Gerace plans to physically relocate the building several blocks away and to honor the original structure in the City of Wildwood.
Gerace stated, "We are thankful that we have been granted leave to relocate this iconic structure. I'd be remiss if I did not personally recognize Joseph Byrne and his team at BG Capital, LLC for making this happen. The Shamrock building could have been demolished, but through our collaborative effort we were able to preserve this iconic piece of Wildwood.
"Byrne understands that in order to build Wildwood's future you have to appreciate its past which is the same approach they have taken to all of their development along Five Mile Beach."
A Brief History of the Shamrock Building
To quote excerpts from Preserving the Wildwoods' investigation report, dated October 26, 2021...
Our investigation into the history and architecture of the Victorian house at the southwest corner of Lincoln and Pacific Avenue in Wildwood, NJ:
Built circa 1900 as the Berwind Hotel, the house is a significant and well-maintained example of Queen Anne resort architecture, similar to styles in nearby Cape May City. It is representative of the history of Wildwood and is eligible for the New Jersey and national Registers of Historic Places based on its history, age and aesthetics.
When the boroughs of Wildwood and Holly Beach were founded in the late 1800's, they were quaint villages composed of dirt paths lined with a handful of exquisitely built Victorian homes and inns. However, by the time the boroughs merged in 1912 to form the City of Wildwood, Pacific Avenue had already become the city's downtown district. To meet the new commercial demand, many of the houses, hotels and inns along the avenue converted their first floors into businesses like stores and restaurants.
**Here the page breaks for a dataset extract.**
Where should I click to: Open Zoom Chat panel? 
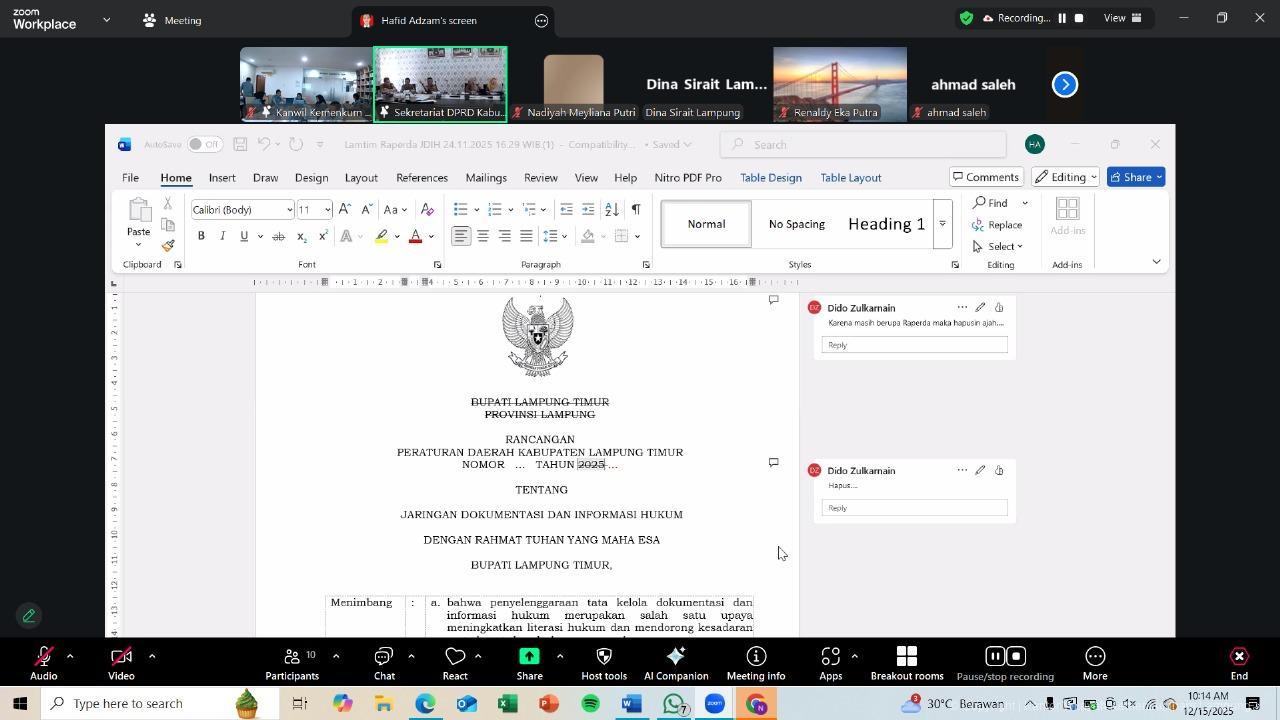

Many families continued to live above their businesses; otherwise, they opted to rent to boarders, which became a common way for widows to financially support themselves. These buildings' conversions to mixed-used spaces should be considered as part of the history, since this type of adaptive reuse is a true American tradition. The house in question is representative of that history.
In the 1900's, investors Jeffrey Pellerin and Fred Davis partnered as Davis & Pellerin and built the Berwind Hotel. The cross-gabled grand house they built was inline with the eclecticism and asymmetry of the Queen Anne style, featuring north-facing bay windows and a seaward-facing octagonal turret. The ocean views and breezes were certainly taken into consideration during construction. Aside from the loss of the porch awning and the witch's hat, the upstairs exterior portion of the Berwind has remained true to its original form.
In 1937, Irish immigrant Cornelius Ward bought the Berwind, moved upstairs and established the Shamrock Cafe "for drinking and socializing" on the ground floor, according to the cafe's plaques. The original Shamrock was inside the house before it gradually expanded over subsequent decades. Queen Anne resort architecture is becoming increasingly rare.